The participants in the military simulation came to the conclusion that all of the actors of the hypothetical conflict – in which Israel initiates attacks on Lebanon and Syria – would opt for de-escalation as no one is interested in an all-out war.
One might ask whether the discussion indicates that Israel is bracing for new conflict in the region given the US-Iran row over Quds Force commander’s assassination and Tehran’s subsequent retaliatory strike, as well as Trump’s “deal of the century” that has already reverberated through the Arab world.
This is not the case, says retired Brig. General Dr Meir Elran, a senior research fellow and head of the Homeland Security Program and a co-head of the Society-Military Program of INSS: whatever experts are discussing at INSS annual gatherings is not necessarily based on immediate events, he says.
“Presently we have several main issues that we are concerned with”, Dr Elran stresses. “One of them of course is the situation in the north [of Israel], especially the attempts of Hezbollah with assistance of Iran to accelerate the military buildup over there. The question is being asked in Israel what we should do about this kind of military threat. And the other one [issue], of course, is the Trump initiative which has been developing for more than three years now but coincidentally was published exactly the same date that the conference opened”.

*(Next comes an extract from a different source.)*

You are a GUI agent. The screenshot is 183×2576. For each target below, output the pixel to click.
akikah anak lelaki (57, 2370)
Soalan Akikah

The security expert elaborates that “what Israel is basically trying to do is to keep the status quo”: “This is the most important strategic goal as far as Israel is concerned”, he adds.
“We are definitely not interested in any conflict and I think any conflict will be detrimental to the interests of Israel. We are doing whatever is possible to refrain from any major conflict”, Dr Elran says, referring to Israel’s Campaign Between Wars (CBW) doctrine aimed at proactively delaying wars and deterring enemies by constantly weakening their force buildup.